Attenborough’s argument is compelling because it moves away from the ruin to focus on what can be done to reverse the situation. The film shows that humans must face the climate crisis before it is too late and planet earth becomes inhabitable. Attenborough offers solutions, including stabilizing the global population, shifting to renewable energy sources, ending deforestation, and restoring diversity (Ehrlich, 2020). The film is a masterpiece as it shows that many people in this generation will not experience the effects of human practices; thus, it is up to us to take an active role in conservation. The documentary fails in political activism by withholding the corporations behind the oil palm plantations, excessive fishing, and deforestation in the Amazon. The film should have named the corporations responsible for most of the destruction to improve accountability
As a student in film studies, I plan on adopting Attenborough’s passive conservation to highlight the effects of climate change on the ecosystem. Passive conservation entails creating a film where you show people the problem and possible solutions as one way of engaging with the problem. I am passionate about conservation efforts as one can see the effects of the changing ecosystem, such as species extinction, flash floods, heat waves, and ravaging droughts that affect millions of people. Attenborough shows that filmmakers can quantify the positive change by highlighting how the change in biodiversity can affect the human population in the future.

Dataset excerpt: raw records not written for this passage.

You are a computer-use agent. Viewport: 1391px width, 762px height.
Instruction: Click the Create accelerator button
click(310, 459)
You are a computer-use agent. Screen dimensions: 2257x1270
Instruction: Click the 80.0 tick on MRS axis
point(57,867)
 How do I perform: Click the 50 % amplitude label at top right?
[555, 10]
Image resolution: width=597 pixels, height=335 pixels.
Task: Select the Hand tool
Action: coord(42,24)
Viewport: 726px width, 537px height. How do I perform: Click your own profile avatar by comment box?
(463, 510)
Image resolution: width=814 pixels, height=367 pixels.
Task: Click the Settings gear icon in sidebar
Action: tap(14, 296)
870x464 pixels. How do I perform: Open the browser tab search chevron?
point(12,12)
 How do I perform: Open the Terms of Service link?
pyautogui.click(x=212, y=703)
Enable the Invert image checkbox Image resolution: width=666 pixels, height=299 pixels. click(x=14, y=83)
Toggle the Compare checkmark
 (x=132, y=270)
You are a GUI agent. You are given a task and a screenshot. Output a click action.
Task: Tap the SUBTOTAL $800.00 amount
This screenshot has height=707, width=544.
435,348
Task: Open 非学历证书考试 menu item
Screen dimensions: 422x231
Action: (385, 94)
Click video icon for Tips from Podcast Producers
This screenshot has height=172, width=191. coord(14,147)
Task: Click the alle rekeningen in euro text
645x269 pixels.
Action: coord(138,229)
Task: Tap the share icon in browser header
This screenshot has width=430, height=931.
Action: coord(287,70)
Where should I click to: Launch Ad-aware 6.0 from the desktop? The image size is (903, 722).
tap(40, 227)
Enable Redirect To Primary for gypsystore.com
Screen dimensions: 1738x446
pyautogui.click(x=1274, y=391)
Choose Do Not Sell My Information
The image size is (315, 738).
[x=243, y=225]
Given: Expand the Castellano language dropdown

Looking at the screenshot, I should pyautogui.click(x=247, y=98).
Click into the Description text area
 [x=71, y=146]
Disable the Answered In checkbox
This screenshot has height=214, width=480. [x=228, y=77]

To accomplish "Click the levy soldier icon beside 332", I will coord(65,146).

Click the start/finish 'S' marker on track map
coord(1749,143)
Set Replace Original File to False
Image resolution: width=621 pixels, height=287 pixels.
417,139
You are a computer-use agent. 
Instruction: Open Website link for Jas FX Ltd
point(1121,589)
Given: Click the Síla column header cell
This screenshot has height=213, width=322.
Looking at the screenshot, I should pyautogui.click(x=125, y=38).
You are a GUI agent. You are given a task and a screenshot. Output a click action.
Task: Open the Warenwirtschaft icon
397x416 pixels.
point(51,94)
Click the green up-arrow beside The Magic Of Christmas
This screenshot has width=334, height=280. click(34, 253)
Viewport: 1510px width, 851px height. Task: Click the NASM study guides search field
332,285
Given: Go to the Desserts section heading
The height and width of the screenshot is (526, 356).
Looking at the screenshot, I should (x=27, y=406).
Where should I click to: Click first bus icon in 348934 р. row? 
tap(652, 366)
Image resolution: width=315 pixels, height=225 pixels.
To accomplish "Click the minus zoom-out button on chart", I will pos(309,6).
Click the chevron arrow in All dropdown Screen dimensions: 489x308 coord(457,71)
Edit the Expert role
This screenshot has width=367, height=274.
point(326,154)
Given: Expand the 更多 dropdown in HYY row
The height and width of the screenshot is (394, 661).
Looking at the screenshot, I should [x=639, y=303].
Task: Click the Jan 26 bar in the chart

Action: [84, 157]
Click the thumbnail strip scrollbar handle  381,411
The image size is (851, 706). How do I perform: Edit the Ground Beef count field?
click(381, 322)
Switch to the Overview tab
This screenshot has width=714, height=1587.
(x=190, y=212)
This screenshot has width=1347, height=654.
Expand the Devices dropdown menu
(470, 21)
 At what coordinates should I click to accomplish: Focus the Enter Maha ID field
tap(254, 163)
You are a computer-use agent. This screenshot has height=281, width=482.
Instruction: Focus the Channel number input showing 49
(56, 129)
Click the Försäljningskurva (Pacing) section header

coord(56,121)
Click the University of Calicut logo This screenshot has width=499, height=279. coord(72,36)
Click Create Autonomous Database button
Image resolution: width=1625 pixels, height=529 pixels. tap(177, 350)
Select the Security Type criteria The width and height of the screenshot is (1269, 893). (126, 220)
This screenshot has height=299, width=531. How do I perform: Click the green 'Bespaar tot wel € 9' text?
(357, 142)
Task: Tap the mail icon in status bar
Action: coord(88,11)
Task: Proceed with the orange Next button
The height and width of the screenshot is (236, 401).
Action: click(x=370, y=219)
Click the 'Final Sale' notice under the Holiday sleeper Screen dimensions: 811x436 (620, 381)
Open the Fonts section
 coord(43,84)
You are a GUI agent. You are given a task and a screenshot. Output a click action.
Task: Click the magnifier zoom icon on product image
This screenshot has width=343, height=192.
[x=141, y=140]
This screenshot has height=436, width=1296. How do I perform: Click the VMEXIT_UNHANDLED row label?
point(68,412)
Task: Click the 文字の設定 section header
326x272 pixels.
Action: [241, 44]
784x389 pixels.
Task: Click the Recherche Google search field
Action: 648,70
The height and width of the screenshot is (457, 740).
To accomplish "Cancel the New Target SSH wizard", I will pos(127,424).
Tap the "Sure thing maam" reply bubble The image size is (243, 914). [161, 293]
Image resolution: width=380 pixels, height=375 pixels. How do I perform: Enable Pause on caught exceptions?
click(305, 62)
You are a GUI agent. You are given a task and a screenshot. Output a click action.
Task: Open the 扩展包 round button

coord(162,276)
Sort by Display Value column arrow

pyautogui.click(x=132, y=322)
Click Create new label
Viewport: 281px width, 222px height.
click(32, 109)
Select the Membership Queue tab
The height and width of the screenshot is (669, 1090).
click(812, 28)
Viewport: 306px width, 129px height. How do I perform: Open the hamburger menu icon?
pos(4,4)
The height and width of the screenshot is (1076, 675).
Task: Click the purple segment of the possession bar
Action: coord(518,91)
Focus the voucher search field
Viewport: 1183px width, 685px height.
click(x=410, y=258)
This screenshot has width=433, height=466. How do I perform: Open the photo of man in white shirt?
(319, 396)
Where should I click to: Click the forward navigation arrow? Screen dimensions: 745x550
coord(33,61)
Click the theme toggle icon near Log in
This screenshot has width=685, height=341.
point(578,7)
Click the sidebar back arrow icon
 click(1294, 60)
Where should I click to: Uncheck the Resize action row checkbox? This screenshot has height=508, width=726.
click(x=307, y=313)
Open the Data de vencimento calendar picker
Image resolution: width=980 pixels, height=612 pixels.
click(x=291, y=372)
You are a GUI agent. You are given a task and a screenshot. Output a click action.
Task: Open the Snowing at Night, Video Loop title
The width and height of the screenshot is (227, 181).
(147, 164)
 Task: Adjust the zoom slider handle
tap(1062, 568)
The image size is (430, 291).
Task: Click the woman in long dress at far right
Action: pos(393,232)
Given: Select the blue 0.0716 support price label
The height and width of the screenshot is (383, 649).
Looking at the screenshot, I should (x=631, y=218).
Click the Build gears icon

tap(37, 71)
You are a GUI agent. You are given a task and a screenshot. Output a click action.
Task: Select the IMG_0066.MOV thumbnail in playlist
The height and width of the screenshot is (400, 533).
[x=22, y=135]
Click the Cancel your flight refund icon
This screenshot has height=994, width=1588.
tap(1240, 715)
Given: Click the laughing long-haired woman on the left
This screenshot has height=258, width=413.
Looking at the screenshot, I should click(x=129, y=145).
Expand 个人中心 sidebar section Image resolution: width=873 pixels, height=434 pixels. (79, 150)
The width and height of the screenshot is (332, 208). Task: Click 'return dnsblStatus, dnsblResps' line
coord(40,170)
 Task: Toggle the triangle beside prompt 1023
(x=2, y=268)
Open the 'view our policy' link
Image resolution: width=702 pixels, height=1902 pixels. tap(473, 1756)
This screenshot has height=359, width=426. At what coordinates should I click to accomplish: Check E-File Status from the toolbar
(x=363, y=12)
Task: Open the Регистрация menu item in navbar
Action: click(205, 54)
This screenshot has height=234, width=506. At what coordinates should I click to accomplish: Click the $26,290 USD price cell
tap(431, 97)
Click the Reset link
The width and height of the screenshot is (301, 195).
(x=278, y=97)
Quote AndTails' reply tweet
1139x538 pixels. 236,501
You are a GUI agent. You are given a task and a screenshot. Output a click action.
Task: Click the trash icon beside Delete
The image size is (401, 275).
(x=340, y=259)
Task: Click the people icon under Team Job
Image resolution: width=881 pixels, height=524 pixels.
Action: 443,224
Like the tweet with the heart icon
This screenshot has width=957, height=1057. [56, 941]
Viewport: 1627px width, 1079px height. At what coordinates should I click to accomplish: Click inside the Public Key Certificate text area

Passive conservation entails engaging local communities affected by these changes in ecosystems. By adopting this filmmaking practice, I can show that the world is not as pristine as most nature documentaries perceive it to stimulate change. I feel an immense moral responsibility to help protect nature when filming. Nature photographers have daily encounters with rare wildlife and thus should aim to preserve their habitats. Humans have penetrated the most remote places affecting the wildlife that they rely on to maintain a balanced ecosystem. I feel that this exposure to conservation issues should instill a duty to help people favor wild animals and forests to reduce their extermination by humans. Passive conservation photography will help show people the impact of human activities on biodiversity and thus can help fuel behavior change towards more sustainable practices.
References
Beauchamp, C. (2020). David Attenborough’s witness statement: “A Life on Our Planet.“ Impakter. Web.
Earth.org. (2020). 4 key takeaways from David Attenborough’s “A Life on Our Planet.“ Earth. Web.
Ehrlich, D. (2020). “David Attenborough: A Life on Our Planet” review: IndieWire. Web.
Morrow, H. (2020). David Attenborough: A Life on Our Planet. Critterfacts. Web.